*TASK REQUIREMENTS:* Starting from the line with "Image resolution: width=1189" and going up to and including the line with "Image resolution: width=1236", copy the listing below exactly. Leave all images out.

────────

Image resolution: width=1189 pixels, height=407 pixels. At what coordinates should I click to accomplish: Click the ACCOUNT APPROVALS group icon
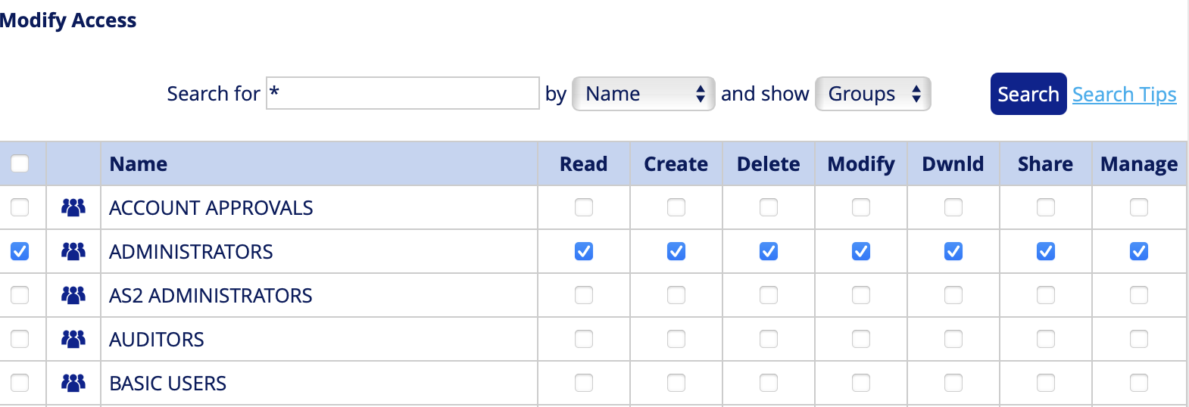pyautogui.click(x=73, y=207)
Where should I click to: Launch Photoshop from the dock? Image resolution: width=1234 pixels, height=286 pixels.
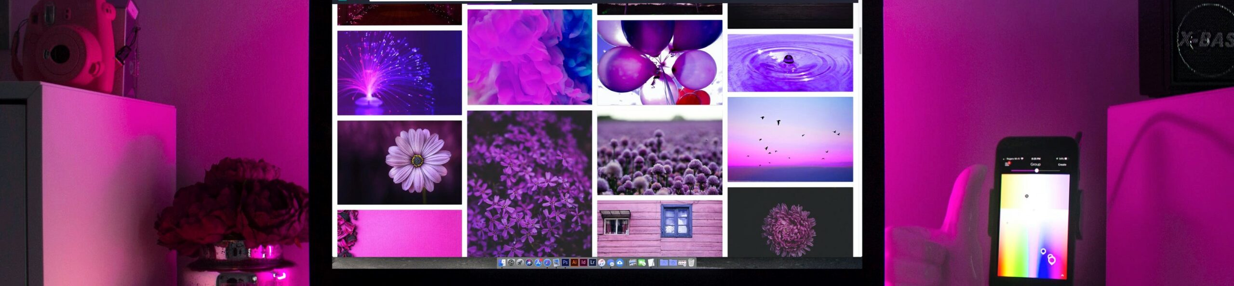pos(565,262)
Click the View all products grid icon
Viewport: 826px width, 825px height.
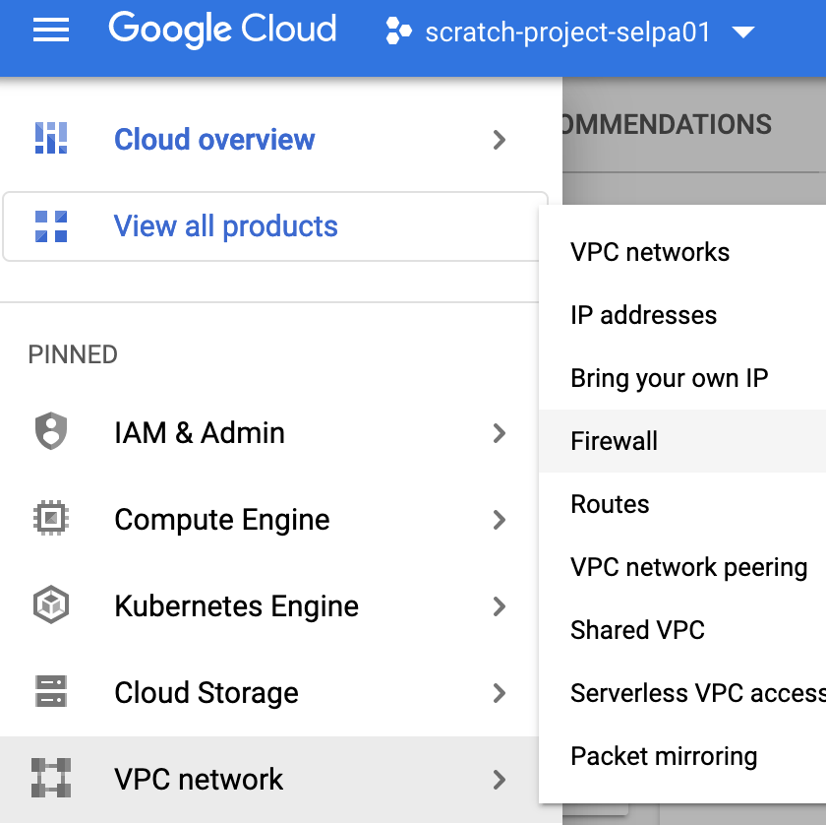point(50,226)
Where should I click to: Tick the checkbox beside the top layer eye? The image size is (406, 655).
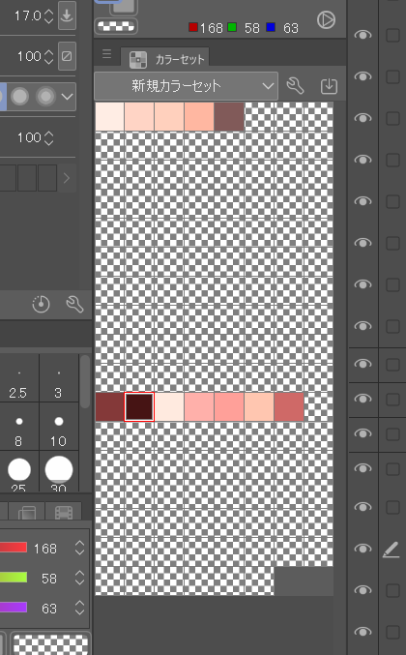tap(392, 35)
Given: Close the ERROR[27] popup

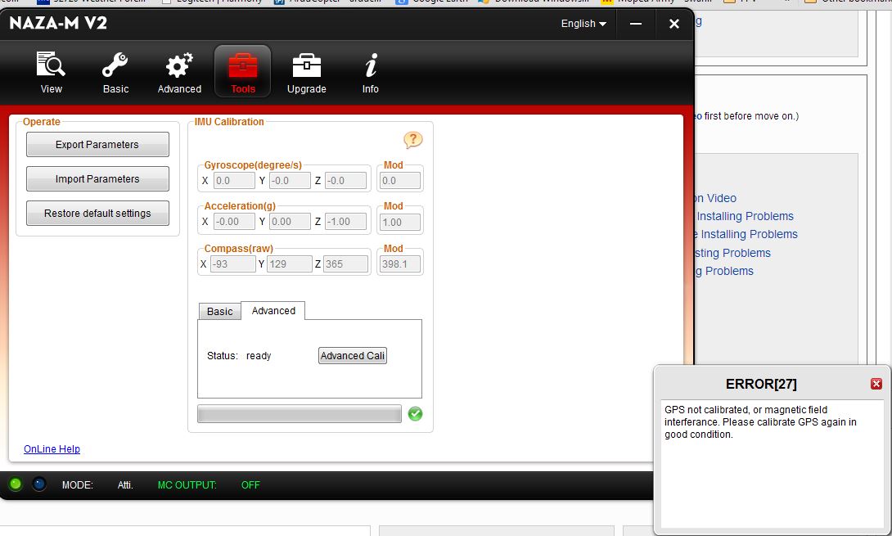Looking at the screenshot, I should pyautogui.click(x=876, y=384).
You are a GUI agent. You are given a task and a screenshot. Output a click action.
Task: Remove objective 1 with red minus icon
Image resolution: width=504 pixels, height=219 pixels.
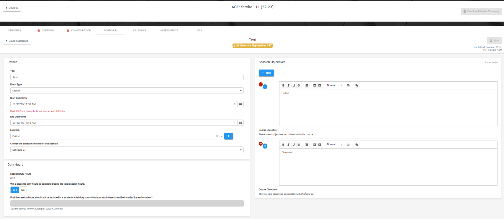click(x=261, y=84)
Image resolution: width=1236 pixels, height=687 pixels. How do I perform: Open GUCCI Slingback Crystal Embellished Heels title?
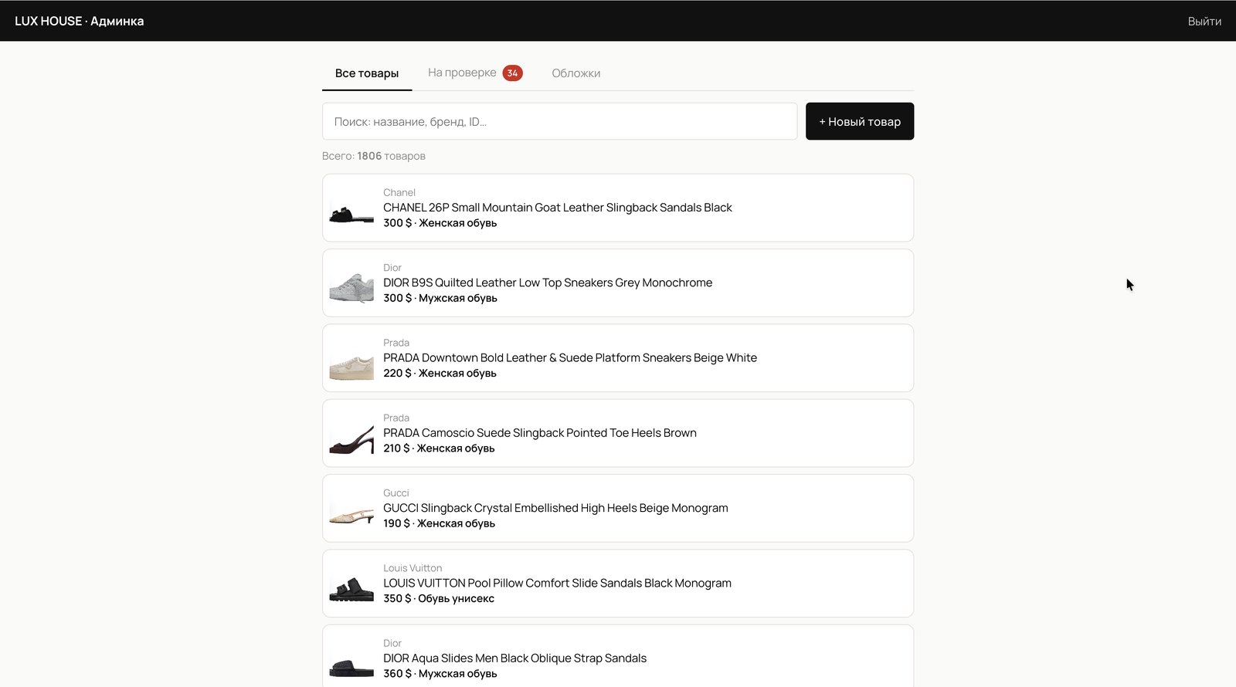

────────

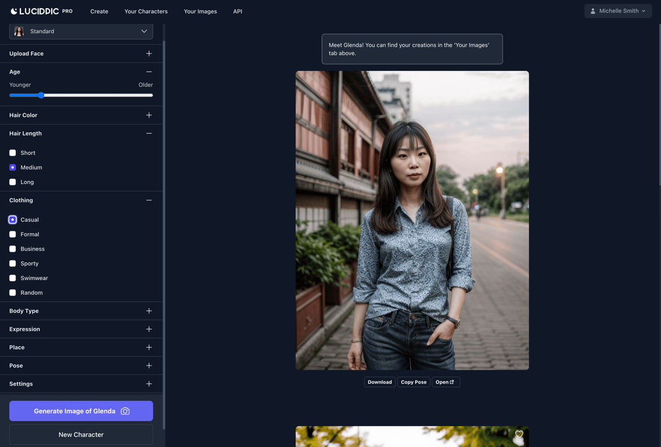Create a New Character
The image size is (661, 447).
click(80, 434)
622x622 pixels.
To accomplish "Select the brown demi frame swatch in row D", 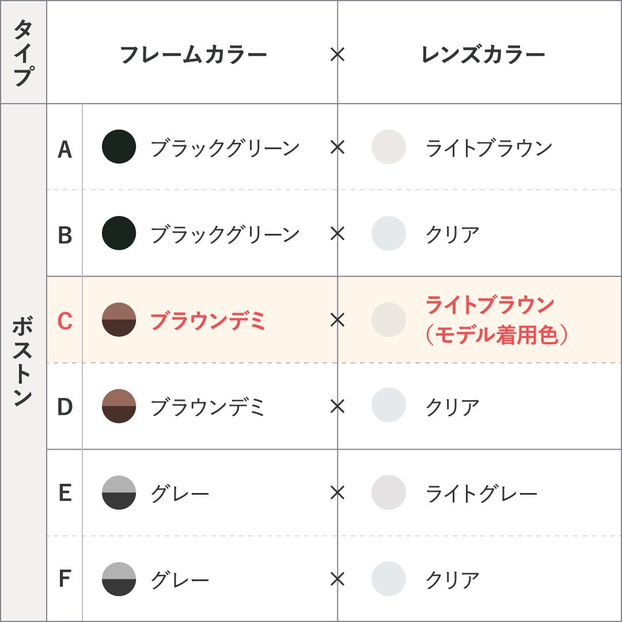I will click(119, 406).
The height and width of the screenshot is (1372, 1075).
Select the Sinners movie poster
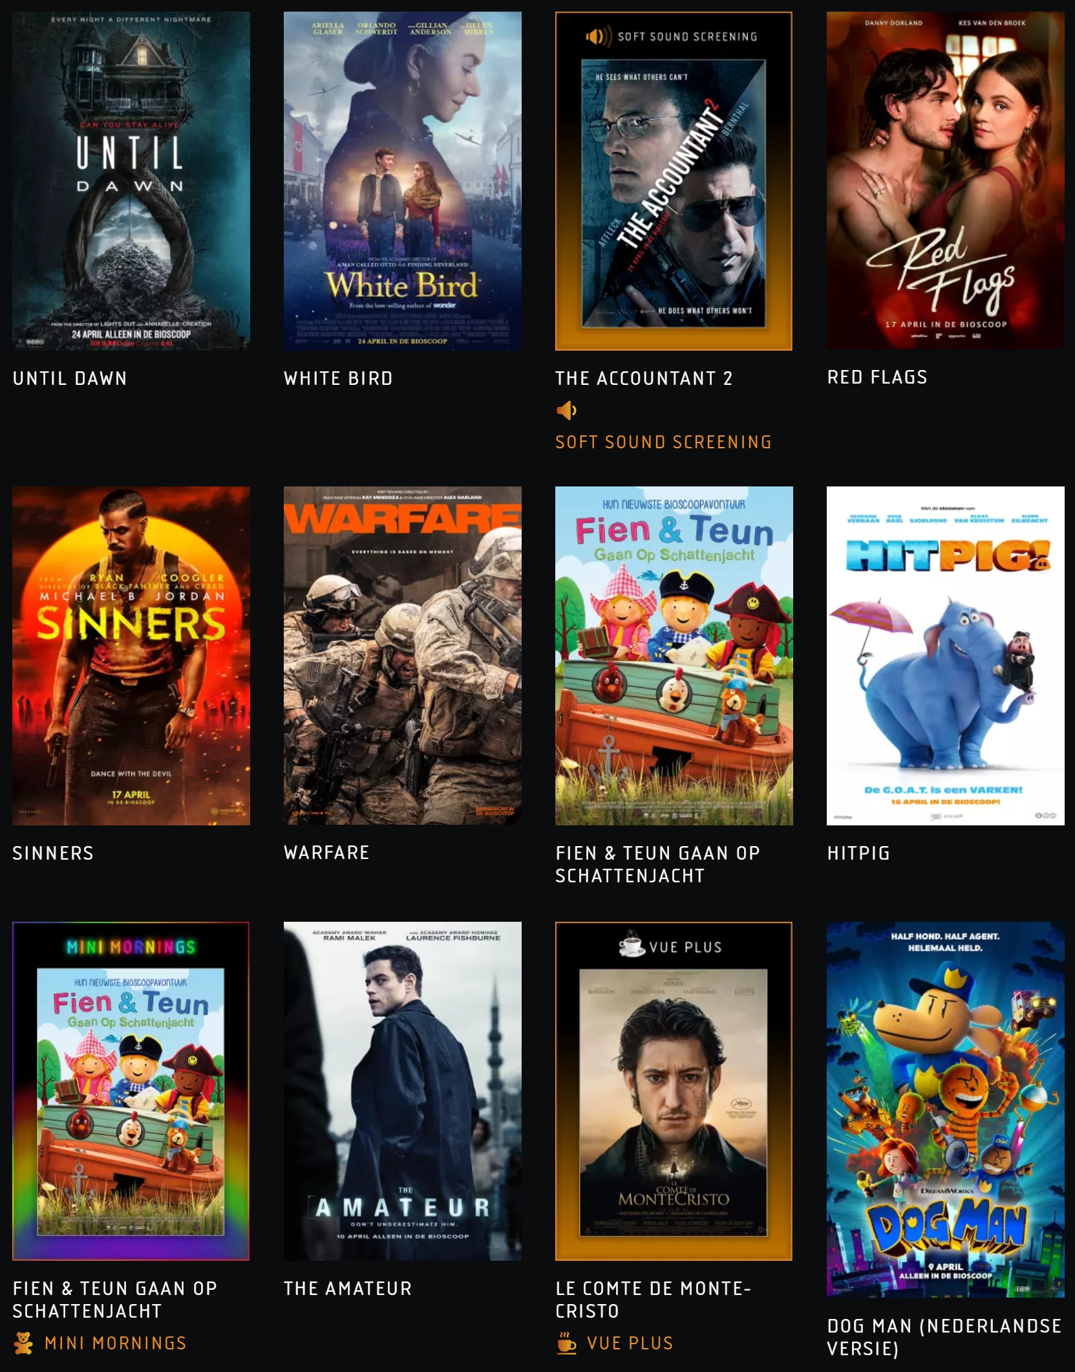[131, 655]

────────

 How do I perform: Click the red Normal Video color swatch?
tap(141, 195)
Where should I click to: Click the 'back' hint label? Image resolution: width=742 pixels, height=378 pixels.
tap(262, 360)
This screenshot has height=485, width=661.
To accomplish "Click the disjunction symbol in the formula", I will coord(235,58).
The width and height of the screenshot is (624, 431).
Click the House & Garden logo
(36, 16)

────────

*SOLUTION TO THIS TASK:*
Image resolution: width=1189 pixels, height=407 pixels. At what coordinates should I click to accomplish: Click the ACCOUNT APPROVALS group icon
pyautogui.click(x=73, y=207)
Where should I click to: Launch Photoshop from the dock? Image resolution: width=1234 pixels, height=286 pixels.
pos(565,262)
Click the View all products grid icon
Viewport: 826px width, 825px height.
point(50,226)
Where should I click to: Tick the checkbox beside the top layer eye? The image size is (406, 655).
tap(392, 35)
Given: Close the ERROR[27] popup

Looking at the screenshot, I should pyautogui.click(x=876, y=384).
You are a GUI agent. You are given a task and a screenshot. Output a click action.
Task: Remove objective 1 with red minus icon
Image resolution: width=504 pixels, height=219 pixels.
click(x=261, y=84)
Image resolution: width=1236 pixels, height=687 pixels. How do I perform: Open GUCCI Slingback Crystal Embellished Heels title?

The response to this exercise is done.